YOUR OBJECTIVE: Copy out every line of the listing in which "computer" appears.

DATA RECORDS:
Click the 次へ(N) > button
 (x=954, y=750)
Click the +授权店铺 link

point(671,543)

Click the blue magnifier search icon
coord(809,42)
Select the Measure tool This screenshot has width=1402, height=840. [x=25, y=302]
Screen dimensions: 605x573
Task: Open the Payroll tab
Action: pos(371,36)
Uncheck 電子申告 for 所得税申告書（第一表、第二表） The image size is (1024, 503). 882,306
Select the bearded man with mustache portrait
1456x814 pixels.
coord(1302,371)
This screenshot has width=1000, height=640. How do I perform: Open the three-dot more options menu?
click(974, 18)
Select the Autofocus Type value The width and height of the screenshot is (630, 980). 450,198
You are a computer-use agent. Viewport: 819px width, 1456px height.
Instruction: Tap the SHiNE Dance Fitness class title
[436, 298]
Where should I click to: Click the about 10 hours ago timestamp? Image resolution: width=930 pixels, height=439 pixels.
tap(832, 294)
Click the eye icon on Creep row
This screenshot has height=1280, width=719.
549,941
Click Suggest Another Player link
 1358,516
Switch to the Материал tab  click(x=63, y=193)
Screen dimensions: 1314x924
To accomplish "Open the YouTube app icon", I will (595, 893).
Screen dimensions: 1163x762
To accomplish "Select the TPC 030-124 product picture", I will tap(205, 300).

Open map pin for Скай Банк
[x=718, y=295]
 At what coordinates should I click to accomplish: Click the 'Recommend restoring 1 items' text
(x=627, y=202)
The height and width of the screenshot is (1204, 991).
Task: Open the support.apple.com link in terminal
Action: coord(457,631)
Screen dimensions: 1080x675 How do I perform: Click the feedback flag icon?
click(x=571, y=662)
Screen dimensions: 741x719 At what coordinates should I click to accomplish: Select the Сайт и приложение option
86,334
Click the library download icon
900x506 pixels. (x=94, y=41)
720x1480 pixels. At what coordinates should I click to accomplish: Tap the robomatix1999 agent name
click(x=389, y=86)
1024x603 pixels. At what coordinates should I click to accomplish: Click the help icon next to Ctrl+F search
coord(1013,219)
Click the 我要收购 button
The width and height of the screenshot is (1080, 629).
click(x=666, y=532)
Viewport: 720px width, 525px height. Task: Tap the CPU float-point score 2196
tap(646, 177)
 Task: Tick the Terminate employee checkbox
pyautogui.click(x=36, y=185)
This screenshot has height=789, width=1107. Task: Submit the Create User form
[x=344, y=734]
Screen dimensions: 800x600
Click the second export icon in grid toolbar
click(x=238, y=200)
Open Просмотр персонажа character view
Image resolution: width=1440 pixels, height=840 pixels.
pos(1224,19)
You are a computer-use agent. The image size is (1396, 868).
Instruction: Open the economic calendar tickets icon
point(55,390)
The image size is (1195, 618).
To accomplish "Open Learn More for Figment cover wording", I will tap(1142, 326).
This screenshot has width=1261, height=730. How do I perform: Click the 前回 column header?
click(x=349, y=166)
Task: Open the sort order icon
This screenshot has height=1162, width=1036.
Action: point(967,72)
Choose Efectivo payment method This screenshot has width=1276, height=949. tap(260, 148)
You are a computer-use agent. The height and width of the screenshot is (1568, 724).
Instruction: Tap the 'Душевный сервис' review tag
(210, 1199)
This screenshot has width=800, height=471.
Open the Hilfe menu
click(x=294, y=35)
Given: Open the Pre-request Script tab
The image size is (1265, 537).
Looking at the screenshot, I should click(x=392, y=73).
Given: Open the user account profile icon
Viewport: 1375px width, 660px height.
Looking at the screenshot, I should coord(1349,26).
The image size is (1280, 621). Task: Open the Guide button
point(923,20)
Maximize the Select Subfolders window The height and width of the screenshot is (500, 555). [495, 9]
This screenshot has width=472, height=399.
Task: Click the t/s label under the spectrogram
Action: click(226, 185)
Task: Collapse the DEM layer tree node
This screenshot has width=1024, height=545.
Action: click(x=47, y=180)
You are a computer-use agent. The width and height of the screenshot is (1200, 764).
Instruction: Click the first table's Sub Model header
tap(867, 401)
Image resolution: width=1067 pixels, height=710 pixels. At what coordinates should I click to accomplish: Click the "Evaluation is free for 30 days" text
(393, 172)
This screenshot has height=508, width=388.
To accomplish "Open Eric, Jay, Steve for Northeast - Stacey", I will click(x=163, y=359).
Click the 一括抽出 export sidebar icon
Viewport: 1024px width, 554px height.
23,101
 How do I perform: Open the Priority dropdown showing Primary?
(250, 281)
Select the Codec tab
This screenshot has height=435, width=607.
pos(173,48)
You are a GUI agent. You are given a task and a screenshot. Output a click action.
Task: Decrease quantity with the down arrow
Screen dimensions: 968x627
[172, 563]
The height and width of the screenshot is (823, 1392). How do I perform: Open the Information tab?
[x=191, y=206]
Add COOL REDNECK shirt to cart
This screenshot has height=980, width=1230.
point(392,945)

ANSWER SECTION:
You are a computer-use agent. Viewport: 819px width, 1456px height.
You are a computer-use agent. The image size is (1396, 868).
You are a computer-use agent. The height and width of the screenshot is (1568, 724).
You are a computer-use agent. The width and height of the screenshot is (1200, 764).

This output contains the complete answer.